In order to reduce marine litter European Parliament has voted to ban a range of single-use plastics across the European Union.
The European Union proposed a ban of single-use plastics earlier in May this year following the demand from public to reduce and fight marine litter. The proposal asked for EU wide rules that would target “10 single-use plastic products most often found on Europe’s beaches and seas, as well as lost and abandoned fishing gear. Together these constitute 70% of all marine litter items.”
On October 25 Members of the European Parliament backed the ban on plastic cutlery and plates, straws, beverage stirrers, cotton buds, balloon sticks, oxo-degradable plastics and expanded polystyrene food containers and cups. The EU hopes that this ban will go into effect across the union by 2021.
The plastic items that are not on the list to be banned will have to be reduced by member states by at least 25% by 2025. These items include food containers for sandwiches, fruits, vegetables, desserts. Plastics, such as beverage bottles, will have to be collected and recycled at the rate of 90% by 2025.
The MEPs also agreed to reduce post-consumption waste from tobacco product filters containing plastic by 50% by 2025 and 80% by 2030. The EU’s research states that:
“One cigarette butt can pollute between 500 and 1000 litres of water, and thrown on the roadway, it can take up to twelve years to disintegrate. They are the second most littered single-use plastic items.”
Moreover, the member states will need to ensure that at least 50% of lost or abandoned fishing gear containing plastic is collected per year, with a recycling target of at least 15% by 2025.
This plan also includes Extended Producer Responsibility schemes that include the cost of clean-up, collection and recycling, and consumer awareness raising measures. The producers will have an obligation to label products to inform consumers about the presence of chemicals that are of concern in certain single-use plastic products.

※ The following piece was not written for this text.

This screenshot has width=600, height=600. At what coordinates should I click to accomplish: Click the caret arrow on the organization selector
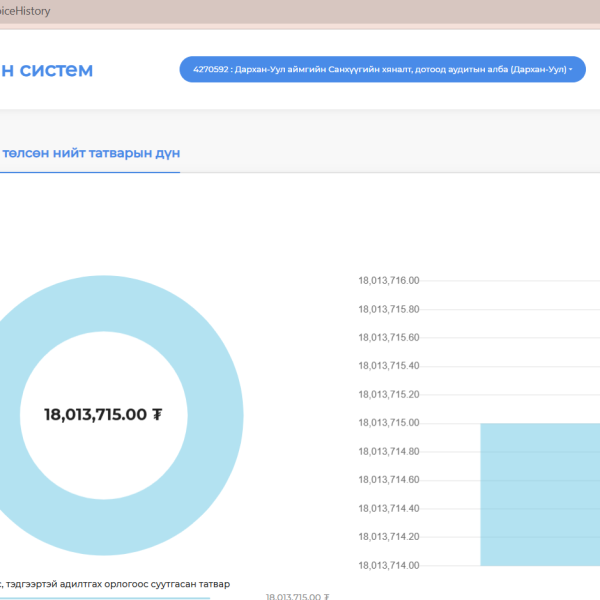pos(570,70)
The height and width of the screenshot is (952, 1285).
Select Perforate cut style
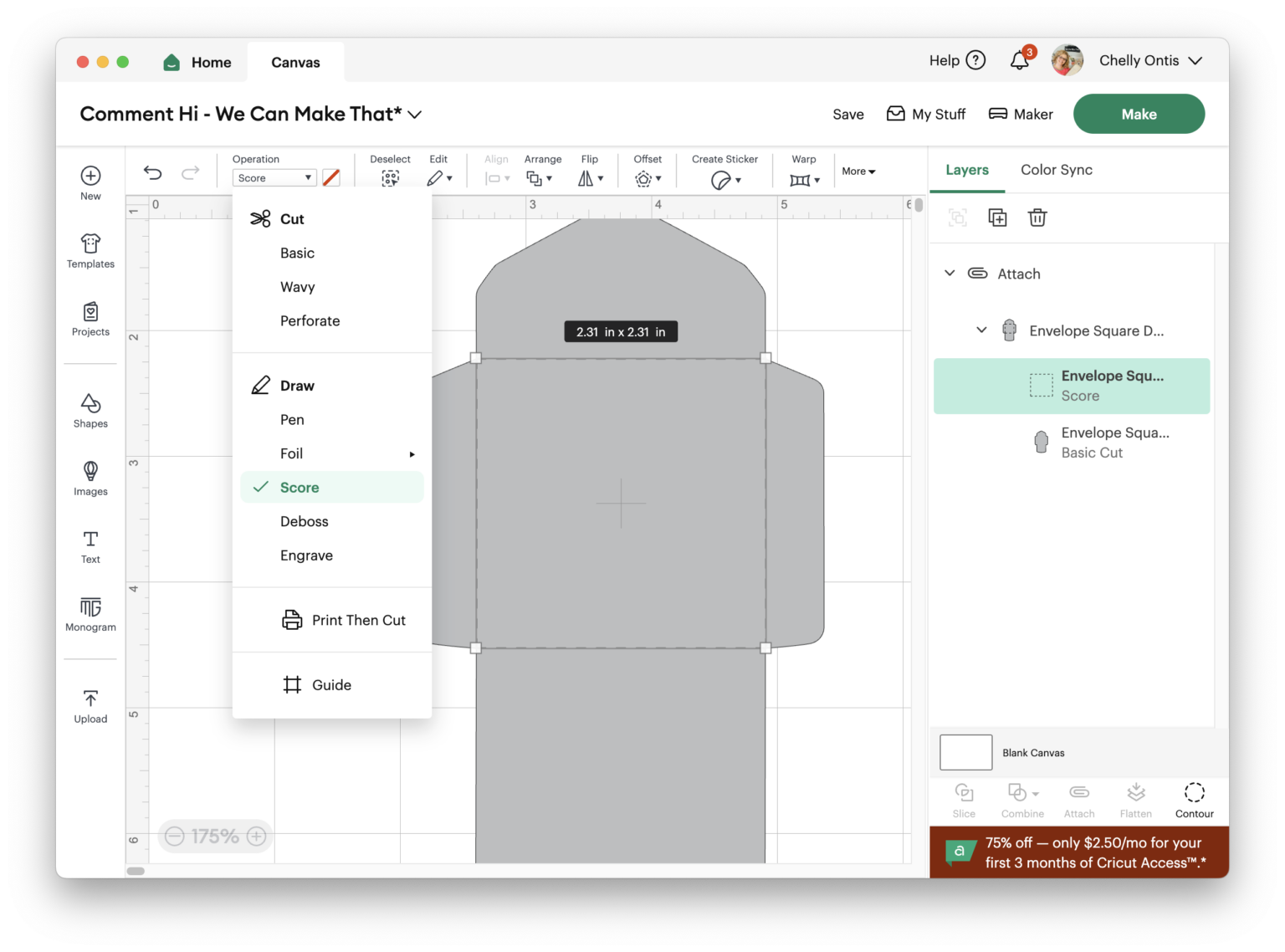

According to the European Commission, more than 80% of marine litter is plastics. Due to its slow rate of decomposition, plastic accumulates in seas, oceans and on beaches worldwide. Plastic residue is found in various marine products, and thus also in the human food chain.
Thus, Frédérique Ries, the MEP responsible for the proposal, accurately noted that the vote was “a victory for our oceans, for the environment and for future generations.”